▶ [What you need to do]: Search the data for the string "section" and copy each line where it turns up.

▶ [Stored data]:
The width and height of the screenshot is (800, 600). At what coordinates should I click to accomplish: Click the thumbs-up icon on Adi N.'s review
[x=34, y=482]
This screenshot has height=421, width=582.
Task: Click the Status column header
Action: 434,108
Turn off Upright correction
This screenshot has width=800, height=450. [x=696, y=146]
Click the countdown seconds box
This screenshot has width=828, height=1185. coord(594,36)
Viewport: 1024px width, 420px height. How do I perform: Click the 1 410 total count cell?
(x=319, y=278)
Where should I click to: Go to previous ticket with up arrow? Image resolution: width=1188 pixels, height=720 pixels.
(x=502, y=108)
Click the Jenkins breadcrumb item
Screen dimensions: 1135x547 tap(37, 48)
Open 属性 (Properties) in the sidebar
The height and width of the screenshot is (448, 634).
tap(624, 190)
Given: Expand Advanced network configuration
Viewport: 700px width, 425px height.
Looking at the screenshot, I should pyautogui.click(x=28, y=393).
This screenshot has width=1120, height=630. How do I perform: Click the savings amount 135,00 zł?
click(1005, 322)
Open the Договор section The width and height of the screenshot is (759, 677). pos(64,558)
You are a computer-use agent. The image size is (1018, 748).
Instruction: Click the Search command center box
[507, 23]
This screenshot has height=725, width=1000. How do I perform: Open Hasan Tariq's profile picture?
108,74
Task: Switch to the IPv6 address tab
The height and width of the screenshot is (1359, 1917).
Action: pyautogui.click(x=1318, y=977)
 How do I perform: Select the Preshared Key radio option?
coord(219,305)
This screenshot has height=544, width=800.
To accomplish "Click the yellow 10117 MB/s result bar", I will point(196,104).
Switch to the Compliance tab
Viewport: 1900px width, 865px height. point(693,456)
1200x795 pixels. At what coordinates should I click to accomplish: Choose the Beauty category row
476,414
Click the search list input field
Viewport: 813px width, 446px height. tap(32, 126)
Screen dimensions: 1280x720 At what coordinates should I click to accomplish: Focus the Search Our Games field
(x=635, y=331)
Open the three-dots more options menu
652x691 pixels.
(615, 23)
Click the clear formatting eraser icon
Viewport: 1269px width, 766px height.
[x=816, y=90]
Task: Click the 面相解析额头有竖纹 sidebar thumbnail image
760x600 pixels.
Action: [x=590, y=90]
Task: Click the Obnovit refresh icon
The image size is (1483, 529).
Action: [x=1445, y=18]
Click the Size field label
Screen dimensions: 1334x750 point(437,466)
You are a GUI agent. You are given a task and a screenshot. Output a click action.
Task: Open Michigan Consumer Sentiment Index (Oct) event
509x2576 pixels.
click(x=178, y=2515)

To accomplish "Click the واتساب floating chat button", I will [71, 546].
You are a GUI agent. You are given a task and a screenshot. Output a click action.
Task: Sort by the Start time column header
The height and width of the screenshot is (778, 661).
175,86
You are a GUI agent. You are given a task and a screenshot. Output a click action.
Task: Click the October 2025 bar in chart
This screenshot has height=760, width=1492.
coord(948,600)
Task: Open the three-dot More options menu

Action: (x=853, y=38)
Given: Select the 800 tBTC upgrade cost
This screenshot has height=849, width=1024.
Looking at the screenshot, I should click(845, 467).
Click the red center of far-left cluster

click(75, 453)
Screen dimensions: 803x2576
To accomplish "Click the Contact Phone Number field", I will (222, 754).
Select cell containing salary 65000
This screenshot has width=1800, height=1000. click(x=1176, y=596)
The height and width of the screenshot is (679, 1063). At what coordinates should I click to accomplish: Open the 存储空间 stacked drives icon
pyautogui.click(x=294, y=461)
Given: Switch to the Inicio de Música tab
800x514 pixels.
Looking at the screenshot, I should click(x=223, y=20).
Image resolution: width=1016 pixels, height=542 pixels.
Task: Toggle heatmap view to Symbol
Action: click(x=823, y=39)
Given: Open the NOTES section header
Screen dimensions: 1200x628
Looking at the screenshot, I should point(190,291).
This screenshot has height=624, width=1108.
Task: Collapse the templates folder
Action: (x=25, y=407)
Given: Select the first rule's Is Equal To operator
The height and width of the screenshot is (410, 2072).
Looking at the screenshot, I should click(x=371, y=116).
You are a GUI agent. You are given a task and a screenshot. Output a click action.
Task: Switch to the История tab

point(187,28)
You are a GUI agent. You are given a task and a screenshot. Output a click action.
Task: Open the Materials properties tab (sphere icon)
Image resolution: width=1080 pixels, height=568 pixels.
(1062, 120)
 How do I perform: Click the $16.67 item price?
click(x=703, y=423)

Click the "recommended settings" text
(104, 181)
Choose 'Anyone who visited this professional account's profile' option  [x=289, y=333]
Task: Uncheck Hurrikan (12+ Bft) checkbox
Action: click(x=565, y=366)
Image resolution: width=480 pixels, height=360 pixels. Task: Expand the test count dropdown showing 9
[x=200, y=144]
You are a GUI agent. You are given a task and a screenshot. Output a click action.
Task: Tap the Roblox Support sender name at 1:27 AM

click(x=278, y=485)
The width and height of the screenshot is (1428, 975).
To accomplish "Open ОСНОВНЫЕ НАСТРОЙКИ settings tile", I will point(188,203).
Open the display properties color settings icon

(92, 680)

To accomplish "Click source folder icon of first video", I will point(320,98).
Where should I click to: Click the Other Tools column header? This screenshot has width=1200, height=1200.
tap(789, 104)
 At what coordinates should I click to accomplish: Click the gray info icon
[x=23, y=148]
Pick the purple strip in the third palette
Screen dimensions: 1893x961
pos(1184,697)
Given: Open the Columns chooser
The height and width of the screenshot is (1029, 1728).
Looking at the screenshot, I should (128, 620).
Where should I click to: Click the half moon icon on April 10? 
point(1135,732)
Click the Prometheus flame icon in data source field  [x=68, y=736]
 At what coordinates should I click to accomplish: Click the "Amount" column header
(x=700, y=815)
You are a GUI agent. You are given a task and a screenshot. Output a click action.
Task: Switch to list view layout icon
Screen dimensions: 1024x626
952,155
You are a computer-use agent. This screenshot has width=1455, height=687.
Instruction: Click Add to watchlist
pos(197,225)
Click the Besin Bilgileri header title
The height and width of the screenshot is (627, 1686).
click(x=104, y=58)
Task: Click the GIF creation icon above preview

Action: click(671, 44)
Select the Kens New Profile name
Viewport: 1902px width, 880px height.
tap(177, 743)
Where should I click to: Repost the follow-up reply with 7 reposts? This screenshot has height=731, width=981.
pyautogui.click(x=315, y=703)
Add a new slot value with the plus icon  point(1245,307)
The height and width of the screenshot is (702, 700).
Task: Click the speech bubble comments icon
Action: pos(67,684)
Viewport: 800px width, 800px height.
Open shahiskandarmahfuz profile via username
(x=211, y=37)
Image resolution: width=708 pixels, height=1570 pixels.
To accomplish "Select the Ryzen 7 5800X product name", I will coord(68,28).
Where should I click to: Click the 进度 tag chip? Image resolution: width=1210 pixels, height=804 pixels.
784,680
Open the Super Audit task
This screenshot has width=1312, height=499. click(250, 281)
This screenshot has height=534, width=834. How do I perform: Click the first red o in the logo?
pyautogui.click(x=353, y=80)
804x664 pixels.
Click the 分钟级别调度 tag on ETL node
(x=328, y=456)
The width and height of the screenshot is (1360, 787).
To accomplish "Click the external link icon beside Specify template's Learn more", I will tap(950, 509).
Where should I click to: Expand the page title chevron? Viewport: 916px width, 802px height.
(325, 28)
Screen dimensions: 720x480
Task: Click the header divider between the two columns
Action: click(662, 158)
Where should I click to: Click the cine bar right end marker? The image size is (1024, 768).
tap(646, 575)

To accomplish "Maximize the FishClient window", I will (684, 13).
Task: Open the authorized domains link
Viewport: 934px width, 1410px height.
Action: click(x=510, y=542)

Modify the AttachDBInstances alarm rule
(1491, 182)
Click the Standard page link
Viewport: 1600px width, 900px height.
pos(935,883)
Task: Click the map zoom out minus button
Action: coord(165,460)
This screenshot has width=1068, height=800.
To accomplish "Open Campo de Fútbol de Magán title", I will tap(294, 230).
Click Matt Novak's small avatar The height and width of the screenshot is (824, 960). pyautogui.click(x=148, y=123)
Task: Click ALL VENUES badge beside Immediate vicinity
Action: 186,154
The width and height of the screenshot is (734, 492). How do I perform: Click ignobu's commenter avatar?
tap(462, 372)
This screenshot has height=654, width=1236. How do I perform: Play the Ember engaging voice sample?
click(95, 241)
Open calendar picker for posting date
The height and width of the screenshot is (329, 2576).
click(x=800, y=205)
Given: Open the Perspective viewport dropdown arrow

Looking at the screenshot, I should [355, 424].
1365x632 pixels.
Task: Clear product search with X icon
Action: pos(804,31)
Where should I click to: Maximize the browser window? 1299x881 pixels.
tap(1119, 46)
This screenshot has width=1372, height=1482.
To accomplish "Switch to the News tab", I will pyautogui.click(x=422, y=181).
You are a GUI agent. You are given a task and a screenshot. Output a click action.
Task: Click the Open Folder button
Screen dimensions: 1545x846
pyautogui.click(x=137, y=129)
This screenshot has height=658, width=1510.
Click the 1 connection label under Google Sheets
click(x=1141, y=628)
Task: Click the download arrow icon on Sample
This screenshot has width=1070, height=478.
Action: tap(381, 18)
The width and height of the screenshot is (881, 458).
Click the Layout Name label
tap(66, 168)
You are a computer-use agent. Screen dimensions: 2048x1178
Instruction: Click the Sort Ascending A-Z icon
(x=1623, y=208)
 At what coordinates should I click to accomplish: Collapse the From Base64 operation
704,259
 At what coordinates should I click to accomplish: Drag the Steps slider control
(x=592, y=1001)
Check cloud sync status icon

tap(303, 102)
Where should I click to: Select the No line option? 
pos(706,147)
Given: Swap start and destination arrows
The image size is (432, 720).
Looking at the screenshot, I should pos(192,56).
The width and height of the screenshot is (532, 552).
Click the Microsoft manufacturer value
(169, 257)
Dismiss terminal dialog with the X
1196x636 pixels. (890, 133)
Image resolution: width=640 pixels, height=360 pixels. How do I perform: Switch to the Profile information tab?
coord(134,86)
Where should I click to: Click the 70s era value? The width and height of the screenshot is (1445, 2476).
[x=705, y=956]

▶ [Answer for the task]:
Open the Договор section The width and height of the screenshot is (759, 677). pos(64,558)
Given: Open the NOTES section header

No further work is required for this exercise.